WORK REQUIRED =>
Without omitting anything, write out the listing below precisely.

INPUT DATA =>
○ ○ ○ ○

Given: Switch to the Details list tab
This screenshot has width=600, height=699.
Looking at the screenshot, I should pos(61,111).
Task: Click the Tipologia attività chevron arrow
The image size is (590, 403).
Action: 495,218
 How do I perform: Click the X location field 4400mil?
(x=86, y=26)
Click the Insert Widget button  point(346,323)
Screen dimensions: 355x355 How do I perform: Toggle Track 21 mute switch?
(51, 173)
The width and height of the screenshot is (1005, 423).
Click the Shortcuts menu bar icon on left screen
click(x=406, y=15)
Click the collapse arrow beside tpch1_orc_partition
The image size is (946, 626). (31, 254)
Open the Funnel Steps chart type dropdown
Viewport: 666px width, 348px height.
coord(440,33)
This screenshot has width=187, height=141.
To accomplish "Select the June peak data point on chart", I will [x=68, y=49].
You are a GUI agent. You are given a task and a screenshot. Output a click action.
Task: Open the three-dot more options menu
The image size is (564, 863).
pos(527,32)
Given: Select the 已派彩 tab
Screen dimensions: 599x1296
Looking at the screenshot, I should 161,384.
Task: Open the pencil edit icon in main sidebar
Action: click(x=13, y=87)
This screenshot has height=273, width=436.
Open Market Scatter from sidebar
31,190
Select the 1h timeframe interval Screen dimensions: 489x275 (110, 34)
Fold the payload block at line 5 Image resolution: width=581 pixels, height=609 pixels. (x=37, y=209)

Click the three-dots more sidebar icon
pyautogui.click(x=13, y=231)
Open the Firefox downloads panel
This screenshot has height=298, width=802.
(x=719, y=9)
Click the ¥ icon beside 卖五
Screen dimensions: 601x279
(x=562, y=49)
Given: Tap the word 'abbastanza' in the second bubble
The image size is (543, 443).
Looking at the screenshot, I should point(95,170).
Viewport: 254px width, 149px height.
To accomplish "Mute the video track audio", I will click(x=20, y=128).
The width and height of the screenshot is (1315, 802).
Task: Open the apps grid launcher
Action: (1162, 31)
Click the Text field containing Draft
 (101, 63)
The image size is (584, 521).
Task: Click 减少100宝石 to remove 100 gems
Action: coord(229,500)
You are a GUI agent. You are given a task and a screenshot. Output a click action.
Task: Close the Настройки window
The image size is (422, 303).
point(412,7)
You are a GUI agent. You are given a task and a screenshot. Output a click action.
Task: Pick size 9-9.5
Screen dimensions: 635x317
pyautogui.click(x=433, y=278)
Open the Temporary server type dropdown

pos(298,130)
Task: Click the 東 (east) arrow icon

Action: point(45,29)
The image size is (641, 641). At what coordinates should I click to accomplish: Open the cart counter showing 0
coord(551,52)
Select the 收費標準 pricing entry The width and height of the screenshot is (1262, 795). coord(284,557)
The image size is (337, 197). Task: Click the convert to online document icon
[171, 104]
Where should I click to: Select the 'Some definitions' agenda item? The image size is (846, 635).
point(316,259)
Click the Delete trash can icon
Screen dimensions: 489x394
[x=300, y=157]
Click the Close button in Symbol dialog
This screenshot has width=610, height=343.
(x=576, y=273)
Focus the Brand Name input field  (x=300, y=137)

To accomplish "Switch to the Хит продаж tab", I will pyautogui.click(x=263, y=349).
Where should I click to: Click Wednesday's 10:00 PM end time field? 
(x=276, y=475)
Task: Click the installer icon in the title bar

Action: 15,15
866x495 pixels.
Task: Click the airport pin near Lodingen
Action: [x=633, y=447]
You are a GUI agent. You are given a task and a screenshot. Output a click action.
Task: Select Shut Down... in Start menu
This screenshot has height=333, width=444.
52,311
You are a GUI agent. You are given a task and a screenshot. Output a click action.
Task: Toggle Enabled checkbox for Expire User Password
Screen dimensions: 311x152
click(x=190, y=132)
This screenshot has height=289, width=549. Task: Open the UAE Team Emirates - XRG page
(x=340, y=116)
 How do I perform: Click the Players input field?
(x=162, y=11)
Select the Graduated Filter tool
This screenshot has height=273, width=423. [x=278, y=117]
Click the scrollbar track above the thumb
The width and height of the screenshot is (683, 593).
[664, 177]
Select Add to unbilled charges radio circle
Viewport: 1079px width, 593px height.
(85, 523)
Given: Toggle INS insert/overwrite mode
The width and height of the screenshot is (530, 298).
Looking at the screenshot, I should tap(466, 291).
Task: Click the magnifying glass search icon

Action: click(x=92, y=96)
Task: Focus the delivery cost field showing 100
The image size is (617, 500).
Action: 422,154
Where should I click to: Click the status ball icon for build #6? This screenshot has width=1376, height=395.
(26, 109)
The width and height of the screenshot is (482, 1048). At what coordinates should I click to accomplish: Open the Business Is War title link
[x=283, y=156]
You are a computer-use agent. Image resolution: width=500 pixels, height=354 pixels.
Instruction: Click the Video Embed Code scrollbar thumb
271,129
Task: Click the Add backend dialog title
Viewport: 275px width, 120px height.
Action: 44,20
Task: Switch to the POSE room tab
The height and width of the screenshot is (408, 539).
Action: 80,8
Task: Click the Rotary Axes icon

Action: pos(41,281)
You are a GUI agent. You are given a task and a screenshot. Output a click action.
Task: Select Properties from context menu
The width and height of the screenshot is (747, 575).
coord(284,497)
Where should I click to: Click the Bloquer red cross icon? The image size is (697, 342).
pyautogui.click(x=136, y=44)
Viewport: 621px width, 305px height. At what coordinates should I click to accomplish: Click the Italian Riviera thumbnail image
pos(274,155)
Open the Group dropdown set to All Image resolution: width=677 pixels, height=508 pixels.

○ ○ ○ ○

SOLUTION FOR THIS PROBLEM =>
Given: Switch to the Details list tab
This screenshot has width=600, height=699.
Looking at the screenshot, I should pos(61,111).
Task: Click the Tipologia attività chevron arrow
The image size is (590, 403).
Action: 495,218
 How do I perform: Click the X location field 4400mil?
(x=86, y=26)
Click the Insert Widget button  point(346,323)
Screen dimensions: 355x355 How do I perform: Toggle Track 21 mute switch?
(51, 173)
The width and height of the screenshot is (1005, 423).
Click the Shortcuts menu bar icon on left screen
click(x=406, y=15)
Click the collapse arrow beside tpch1_orc_partition
The image size is (946, 626). (31, 254)
Open the Funnel Steps chart type dropdown
Viewport: 666px width, 348px height.
coord(440,33)
This screenshot has width=187, height=141.
To accomplish "Select the June peak data point on chart", I will [x=68, y=49].
You are a GUI agent. You are given a task and a screenshot. Output a click action.
Task: Open the three-dot more options menu
The image size is (564, 863).
pos(527,32)
Given: Select the 已派彩 tab
Screen dimensions: 599x1296
Looking at the screenshot, I should 161,384.
Task: Open the pencil edit icon in main sidebar
Action: click(x=13, y=87)
This screenshot has height=273, width=436.
Open Market Scatter from sidebar
31,190
Select the 1h timeframe interval Screen dimensions: 489x275 (110, 34)
Fold the payload block at line 5 Image resolution: width=581 pixels, height=609 pixels. (x=37, y=209)

Click the three-dots more sidebar icon
pyautogui.click(x=13, y=231)
Open the Firefox downloads panel
This screenshot has height=298, width=802.
(x=719, y=9)
Click the ¥ icon beside 卖五
Screen dimensions: 601x279
(x=562, y=49)
Given: Tap the word 'abbastanza' in the second bubble
The image size is (543, 443).
Looking at the screenshot, I should point(95,170).
Viewport: 254px width, 149px height.
To accomplish "Mute the video track audio", I will click(x=20, y=128).
The width and height of the screenshot is (1315, 802).
Task: Open the apps grid launcher
Action: (1162, 31)
Click the Text field containing Draft
 (101, 63)
The image size is (584, 521).
Task: Click 减少100宝石 to remove 100 gems
Action: coord(229,500)
You are a GUI agent. You are given a task and a screenshot. Output a click action.
Task: Close the Настройки window
The image size is (422, 303).
point(412,7)
You are a GUI agent. You are given a task and a screenshot. Output a click action.
Task: Pick size 9-9.5
Screen dimensions: 635x317
pyautogui.click(x=433, y=278)
Open the Temporary server type dropdown

pos(298,130)
Task: Click the 東 (east) arrow icon

Action: point(45,29)
The image size is (641, 641). At what coordinates should I click to accomplish: Open the cart counter showing 0
coord(551,52)
Select the 收費標準 pricing entry The width and height of the screenshot is (1262, 795). coord(284,557)
The image size is (337, 197). Task: Click the convert to online document icon
[171, 104]
Where should I click to: Select the 'Some definitions' agenda item? The image size is (846, 635).
point(316,259)
Click the Delete trash can icon
Screen dimensions: 489x394
[x=300, y=157]
Click the Close button in Symbol dialog
This screenshot has width=610, height=343.
(x=576, y=273)
Focus the Brand Name input field  (x=300, y=137)

To accomplish "Switch to the Хит продаж tab", I will pyautogui.click(x=263, y=349).
Where should I click to: Click Wednesday's 10:00 PM end time field? 
(x=276, y=475)
Task: Click the installer icon in the title bar

Action: 15,15
866x495 pixels.
Task: Click the airport pin near Lodingen
Action: [x=633, y=447]
You are a GUI agent. You are given a task and a screenshot. Output a click action.
Task: Select Shut Down... in Start menu
This screenshot has height=333, width=444.
52,311
You are a GUI agent. You are given a task and a screenshot. Output a click action.
Task: Toggle Enabled checkbox for Expire User Password
Screen dimensions: 311x152
click(x=190, y=132)
This screenshot has height=289, width=549. Task: Open the UAE Team Emirates - XRG page
(x=340, y=116)
 How do I perform: Click the Players input field?
(x=162, y=11)
Select the Graduated Filter tool
This screenshot has height=273, width=423. [x=278, y=117]
Click the scrollbar track above the thumb
The width and height of the screenshot is (683, 593).
[664, 177]
Select Add to unbilled charges radio circle
Viewport: 1079px width, 593px height.
(85, 523)
Given: Toggle INS insert/overwrite mode
The width and height of the screenshot is (530, 298).
Looking at the screenshot, I should tap(466, 291).
Task: Click the magnifying glass search icon

Action: click(x=92, y=96)
Task: Focus the delivery cost field showing 100
The image size is (617, 500).
Action: 422,154
Where should I click to: Click the status ball icon for build #6? This screenshot has width=1376, height=395.
(26, 109)
The width and height of the screenshot is (482, 1048). At what coordinates should I click to accomplish: Open the Business Is War title link
[x=283, y=156]
You are a computer-use agent. Image resolution: width=500 pixels, height=354 pixels.
Instruction: Click the Video Embed Code scrollbar thumb
271,129
Task: Click the Add backend dialog title
Viewport: 275px width, 120px height.
Action: 44,20
Task: Switch to the POSE room tab
The height and width of the screenshot is (408, 539).
Action: 80,8
Task: Click the Rotary Axes icon

Action: pos(41,281)
You are a GUI agent. You are given a task and a screenshot. Output a click action.
Task: Select Properties from context menu
The width and height of the screenshot is (747, 575).
coord(284,497)
Where should I click to: Click the Bloquer red cross icon? The image size is (697, 342).
pyautogui.click(x=136, y=44)
Viewport: 621px width, 305px height. At what coordinates should I click to accomplish: Click the Italian Riviera thumbnail image
pos(274,155)
Open the Group dropdown set to All Image resolution: width=677 pixels, height=508 pixels.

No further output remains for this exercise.